- USD/CHF garners some dip interest on Thursday, aided by a mix of favorable conditions.
- Positive market sentiment weakens the CHF, supporting the pairing alongside a slight uptick in the USD.
- Trade uncertainties and potential Fed rate cuts might inhibit bullish sentiment.
The USD/CHF currency pair saw a modest recovery from a recent weekly low during Thursday’s Asian trading session, indicating a halt to this week’s decline from around the 0.8000 mark. Yet, the spot price lacks evident bullish momentum, currently hovering near 0.7940, showing little change so far amidst mixed cues.
Asian markets mirrored the overnight developments in the US stock market, leading to a reduced demand for the safe-haven Swiss franc (CHF). On the other hand, the US dollar (USD) finds some backing from the Federal Reserve downplaying the likelihood of interest rate cuts this July, which supports the USD/CHF pairing.
Nonetheless, the minutes from the FOMC meeting, released on Wednesday, suggested that further rate cuts by year’s end are still a possibility. This might deter aggressive investments from USD bulls.

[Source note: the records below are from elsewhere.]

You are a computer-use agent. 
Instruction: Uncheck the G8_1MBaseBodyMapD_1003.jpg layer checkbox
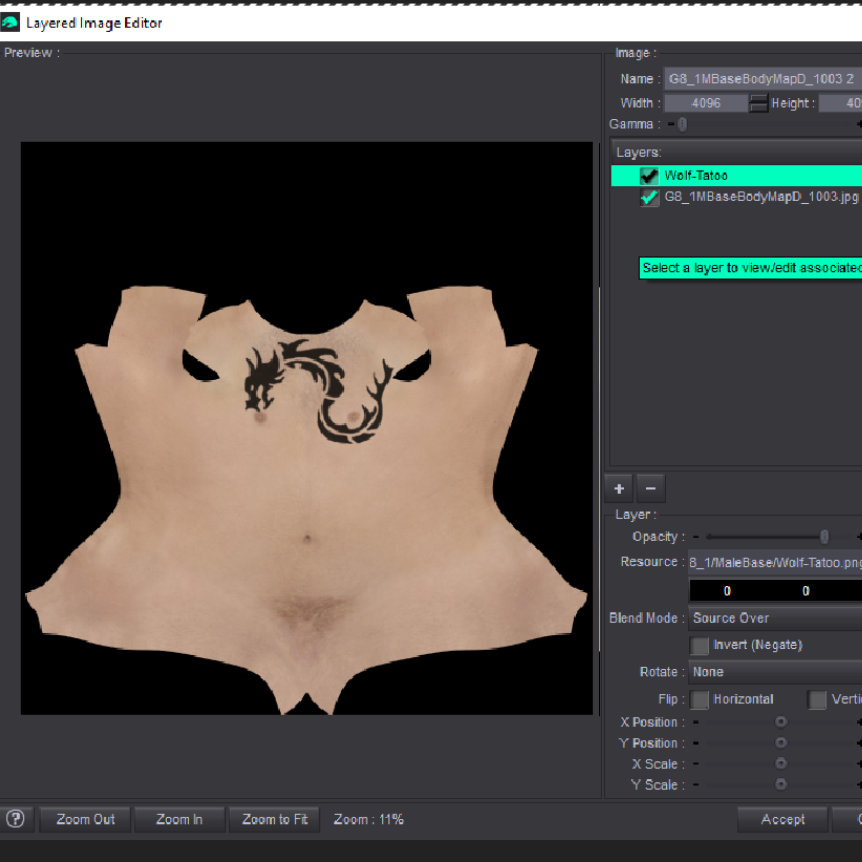pos(649,198)
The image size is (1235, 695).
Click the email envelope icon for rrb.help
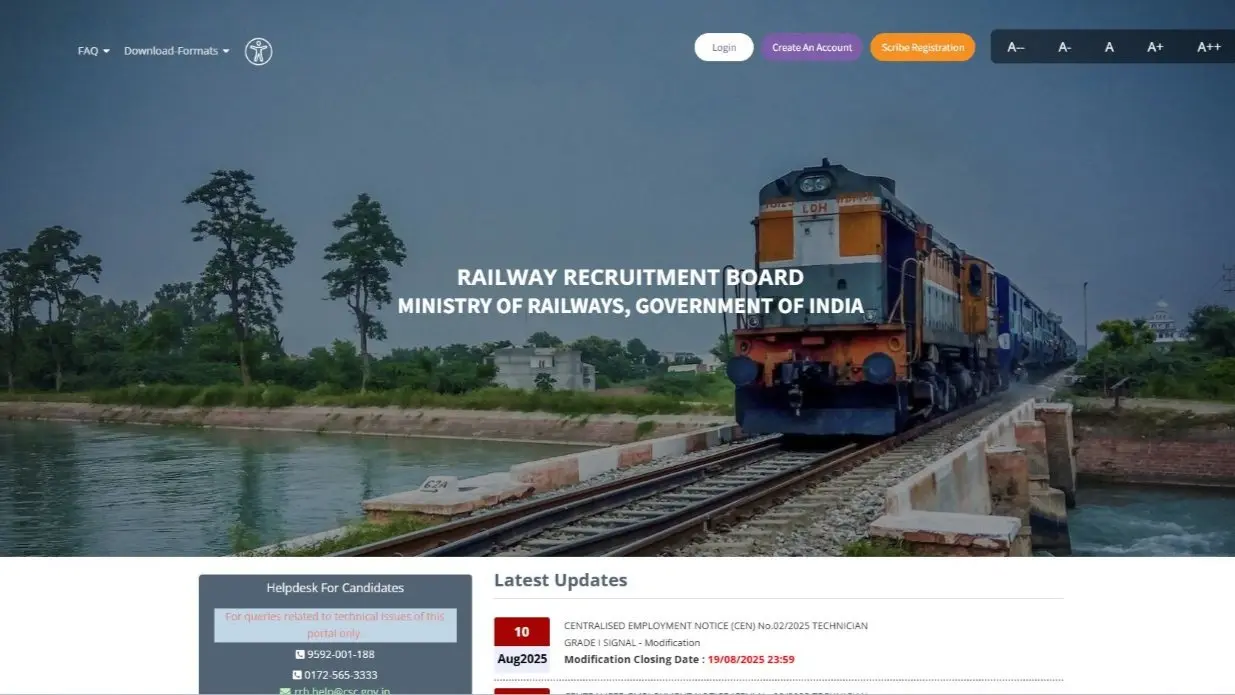pyautogui.click(x=285, y=690)
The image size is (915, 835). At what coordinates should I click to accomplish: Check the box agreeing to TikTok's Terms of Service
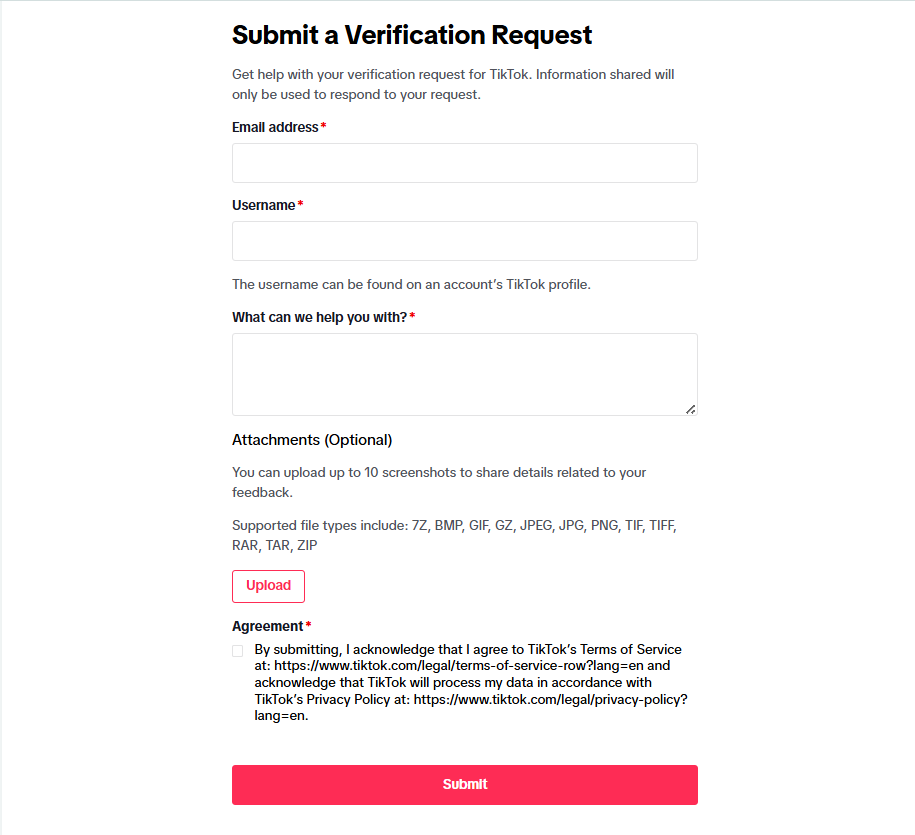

Additionally, ongoing trade uncertainties could keep market optimism in check and further strengthen the USD/CHF pair.
In a related note, US President Donald Trump issued notice of tariffs to eight smaller trading partners on Wednesday, emphasizing that there will be no extensions for those countries. Moreover, he stated that retaliation would be added to the current tariffs, including a 50% tariff on copper imports set to start on August 1.
Given these developments, it may be prudent to await a more decisive upward movement before committing to the USD/CHF pair’s recent rebound from the 0.7870 level, which marks the lowest since September 2011. Traders are keeping an eye on weekly US unemployment claims and speeches from key FOMC members, looking for new catalysts.